▶ _SOURCE MATERIAL_:
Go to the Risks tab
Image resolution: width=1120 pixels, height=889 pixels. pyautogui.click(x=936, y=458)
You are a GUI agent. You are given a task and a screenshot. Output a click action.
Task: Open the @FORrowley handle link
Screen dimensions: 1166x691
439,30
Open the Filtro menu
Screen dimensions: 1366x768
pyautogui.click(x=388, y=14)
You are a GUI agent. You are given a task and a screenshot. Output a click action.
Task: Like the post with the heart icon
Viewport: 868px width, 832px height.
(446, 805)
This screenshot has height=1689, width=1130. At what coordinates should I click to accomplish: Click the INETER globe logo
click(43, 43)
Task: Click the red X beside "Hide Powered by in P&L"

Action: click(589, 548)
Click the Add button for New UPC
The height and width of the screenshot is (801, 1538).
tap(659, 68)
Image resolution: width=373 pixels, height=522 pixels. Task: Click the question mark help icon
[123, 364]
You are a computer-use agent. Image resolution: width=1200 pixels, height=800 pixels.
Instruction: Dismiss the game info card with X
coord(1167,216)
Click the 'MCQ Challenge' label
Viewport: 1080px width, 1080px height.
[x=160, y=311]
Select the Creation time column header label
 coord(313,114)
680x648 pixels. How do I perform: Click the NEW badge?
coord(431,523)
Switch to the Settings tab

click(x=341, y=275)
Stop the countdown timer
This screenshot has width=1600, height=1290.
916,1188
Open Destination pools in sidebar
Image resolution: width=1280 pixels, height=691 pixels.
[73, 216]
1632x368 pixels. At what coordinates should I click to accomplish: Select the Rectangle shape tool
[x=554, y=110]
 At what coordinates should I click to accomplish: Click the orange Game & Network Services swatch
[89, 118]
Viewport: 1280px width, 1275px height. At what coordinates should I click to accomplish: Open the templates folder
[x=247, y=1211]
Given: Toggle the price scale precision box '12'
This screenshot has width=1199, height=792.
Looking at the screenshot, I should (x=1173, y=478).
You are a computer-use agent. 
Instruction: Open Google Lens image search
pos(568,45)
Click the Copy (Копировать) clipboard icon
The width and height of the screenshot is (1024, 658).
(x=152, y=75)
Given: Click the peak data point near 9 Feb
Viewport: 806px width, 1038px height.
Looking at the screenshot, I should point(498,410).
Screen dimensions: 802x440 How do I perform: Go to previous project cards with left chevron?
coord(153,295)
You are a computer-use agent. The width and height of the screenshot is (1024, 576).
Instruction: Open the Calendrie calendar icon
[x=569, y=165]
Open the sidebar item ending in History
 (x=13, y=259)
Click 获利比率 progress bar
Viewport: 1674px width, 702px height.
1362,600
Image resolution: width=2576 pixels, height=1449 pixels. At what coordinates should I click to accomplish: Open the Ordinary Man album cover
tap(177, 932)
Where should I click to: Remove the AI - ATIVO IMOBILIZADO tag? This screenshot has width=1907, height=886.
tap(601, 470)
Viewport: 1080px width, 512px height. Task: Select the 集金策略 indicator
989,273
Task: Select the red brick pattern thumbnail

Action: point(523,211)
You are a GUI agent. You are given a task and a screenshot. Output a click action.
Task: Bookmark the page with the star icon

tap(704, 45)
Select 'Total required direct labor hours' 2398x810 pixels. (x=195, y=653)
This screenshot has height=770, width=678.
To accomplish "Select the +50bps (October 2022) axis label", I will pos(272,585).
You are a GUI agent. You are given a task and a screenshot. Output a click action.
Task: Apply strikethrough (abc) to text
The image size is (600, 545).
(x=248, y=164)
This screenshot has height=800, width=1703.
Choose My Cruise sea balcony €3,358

▶ _EXERCISE_: Reproduce the full listing above, keeping every line intact.

▶ _RESULT OF THE EXERCISE_:
Go to the Risks tab
Image resolution: width=1120 pixels, height=889 pixels. pyautogui.click(x=936, y=458)
You are a GUI agent. You are given a task and a screenshot. Output a click action.
Task: Open the @FORrowley handle link
Screen dimensions: 1166x691
439,30
Open the Filtro menu
Screen dimensions: 1366x768
pyautogui.click(x=388, y=14)
You are a GUI agent. You are given a task and a screenshot. Output a click action.
Task: Like the post with the heart icon
Viewport: 868px width, 832px height.
(446, 805)
This screenshot has height=1689, width=1130. At what coordinates should I click to accomplish: Click the INETER globe logo
click(43, 43)
Task: Click the red X beside "Hide Powered by in P&L"

Action: click(589, 548)
Click the Add button for New UPC
The height and width of the screenshot is (801, 1538).
tap(659, 68)
Image resolution: width=373 pixels, height=522 pixels. Task: Click the question mark help icon
[123, 364]
You are a computer-use agent. Image resolution: width=1200 pixels, height=800 pixels.
Instruction: Dismiss the game info card with X
coord(1167,216)
Click the 'MCQ Challenge' label
Viewport: 1080px width, 1080px height.
[x=160, y=311]
Select the Creation time column header label
 coord(313,114)
680x648 pixels. How do I perform: Click the NEW badge?
coord(431,523)
Switch to the Settings tab

click(x=341, y=275)
Stop the countdown timer
This screenshot has width=1600, height=1290.
916,1188
Open Destination pools in sidebar
Image resolution: width=1280 pixels, height=691 pixels.
[73, 216]
1632x368 pixels. At what coordinates should I click to accomplish: Select the Rectangle shape tool
[x=554, y=110]
 At what coordinates should I click to accomplish: Click the orange Game & Network Services swatch
[89, 118]
Viewport: 1280px width, 1275px height. At what coordinates should I click to accomplish: Open the templates folder
[x=247, y=1211]
Given: Toggle the price scale precision box '12'
This screenshot has width=1199, height=792.
Looking at the screenshot, I should (x=1173, y=478).
You are a computer-use agent. 
Instruction: Open Google Lens image search
pos(568,45)
Click the Copy (Копировать) clipboard icon
The width and height of the screenshot is (1024, 658).
(x=152, y=75)
Given: Click the peak data point near 9 Feb
Viewport: 806px width, 1038px height.
Looking at the screenshot, I should point(498,410).
Screen dimensions: 802x440 How do I perform: Go to previous project cards with left chevron?
coord(153,295)
You are a computer-use agent. The width and height of the screenshot is (1024, 576).
Instruction: Open the Calendrie calendar icon
[x=569, y=165]
Open the sidebar item ending in History
 (x=13, y=259)
Click 获利比率 progress bar
Viewport: 1674px width, 702px height.
1362,600
Image resolution: width=2576 pixels, height=1449 pixels. At what coordinates should I click to accomplish: Open the Ordinary Man album cover
tap(177, 932)
Where should I click to: Remove the AI - ATIVO IMOBILIZADO tag? This screenshot has width=1907, height=886.
tap(601, 470)
Viewport: 1080px width, 512px height. Task: Select the 集金策略 indicator
989,273
Task: Select the red brick pattern thumbnail

Action: point(523,211)
You are a GUI agent. You are given a task and a screenshot. Output a click action.
Task: Bookmark the page with the star icon

tap(704, 45)
Select 'Total required direct labor hours' 2398x810 pixels. (x=195, y=653)
This screenshot has height=770, width=678.
To accomplish "Select the +50bps (October 2022) axis label", I will pos(272,585).
You are a GUI agent. You are given a task and a screenshot. Output a click action.
Task: Apply strikethrough (abc) to text
The image size is (600, 545).
(x=248, y=164)
This screenshot has height=800, width=1703.
Choose My Cruise sea balcony €3,358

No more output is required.